M13 - Globular Cluster in Hercules
 

 

Copyright 2010 Hap Griffin
 

M13 is the best known of a class of objects called globular star clusters.  They are generally groups of several hundred thousand stars in a distinctly spherical shape that occupy a halo region around the central bulge of spiral galaxies, such as our own Milky Way galaxy.  They also are some of the oldest objects in the universe based on studies of the concentrations of elements within the constituent stars.  In the cores of such clusters, the stars are more than 500 times closer together than in normal space.

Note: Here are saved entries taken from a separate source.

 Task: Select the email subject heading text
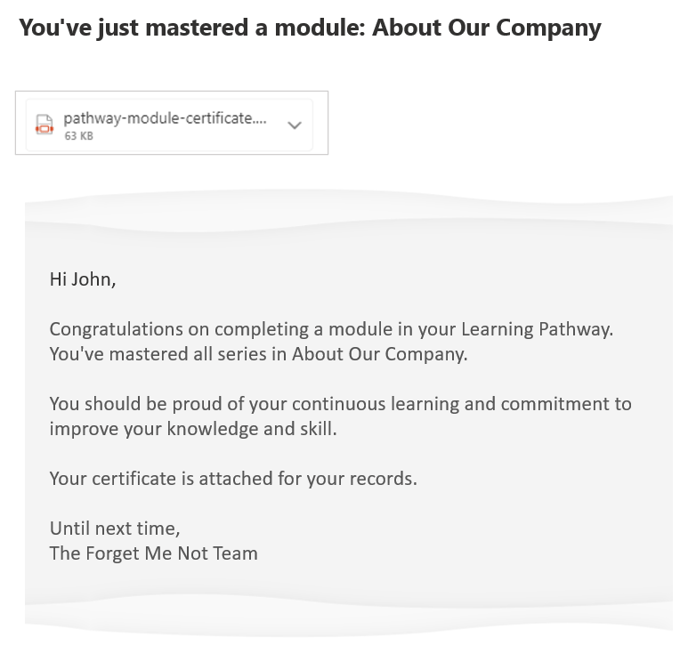tap(310, 27)
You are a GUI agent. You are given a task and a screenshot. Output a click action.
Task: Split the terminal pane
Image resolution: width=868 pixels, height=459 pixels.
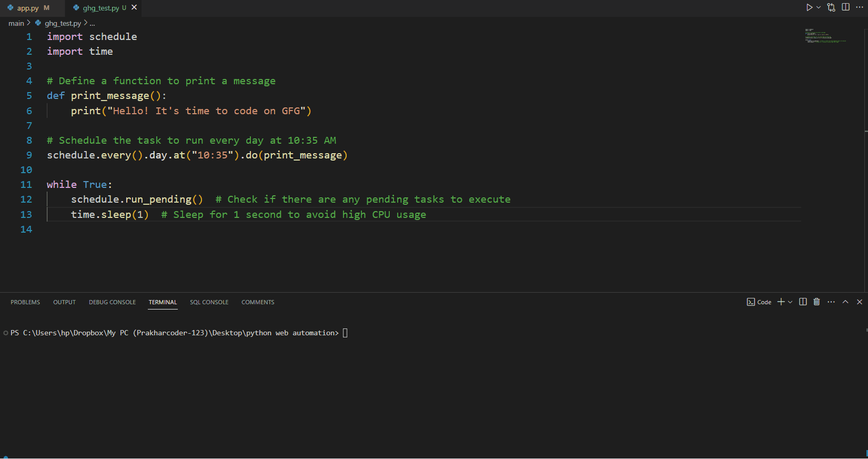[803, 302]
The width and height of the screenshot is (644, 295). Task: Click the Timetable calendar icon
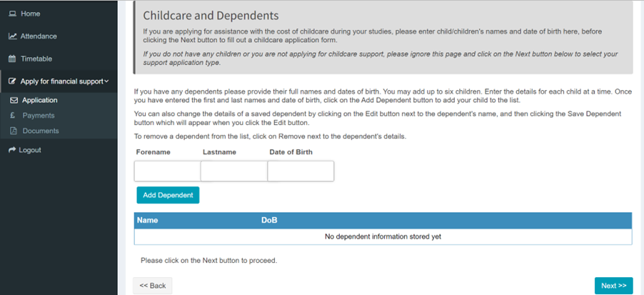pyautogui.click(x=12, y=59)
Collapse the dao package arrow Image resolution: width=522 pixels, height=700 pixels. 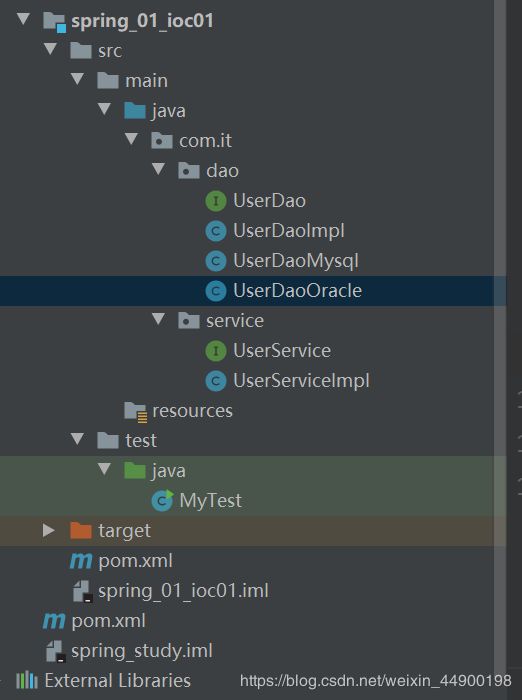[158, 169]
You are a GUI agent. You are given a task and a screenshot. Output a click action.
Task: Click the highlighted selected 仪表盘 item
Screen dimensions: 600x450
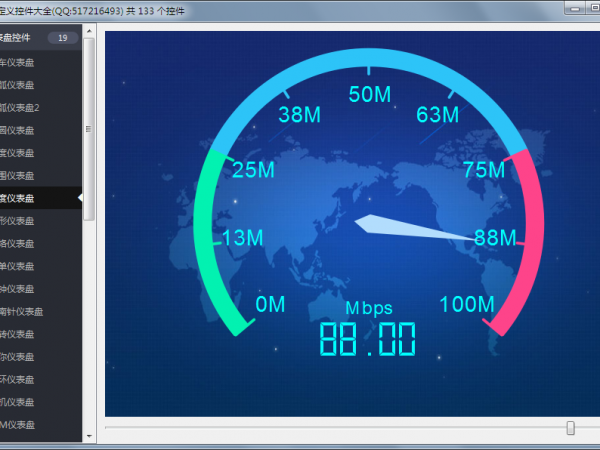pos(30,198)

  M13 lies at a distance of 25,100 light years.  It is visible by the naked eye from dark sky locations as a very faint smudge along one edge of the "keystone" of stars in the central part of the constellation Hercules.  In 1974, M13 was selected to be the target of the first radio message to possible extraterrestrial civilizations intentionally beamed into space from the large radio telescope in Arecibo, Puerto Rico.

 

Date/Location:    February 13, 2010     Griffin/Hunter Observatory    Bethune, SC
Camera: QSI 583wsg
Filters: Astrodon E Series Generation 2 LRGB
CCD Temperature: -20 C
Instrument:    Planewave CDK 12.5"  
Focal Ratio:   f/8
Mount: AP-1200
Guiding:    Auto via the QSI camera's built in Off-Axis Guider mirror and a Starlight Express Lodestar Guider
Conditions:    Clear and cold
Weather:    21F, still
Exposure: 24 minutes total (8 x 1 minutes each in RGB binned 1x1)
Capture: CCDAutopilot 4 w/ Maxim DL Camera Control, focused automatically w/ FocusMax   
Processing:    Frame calibrations, alignment and stacking with ImagesPlus v3.80.  Finishing in Photoshop CS4.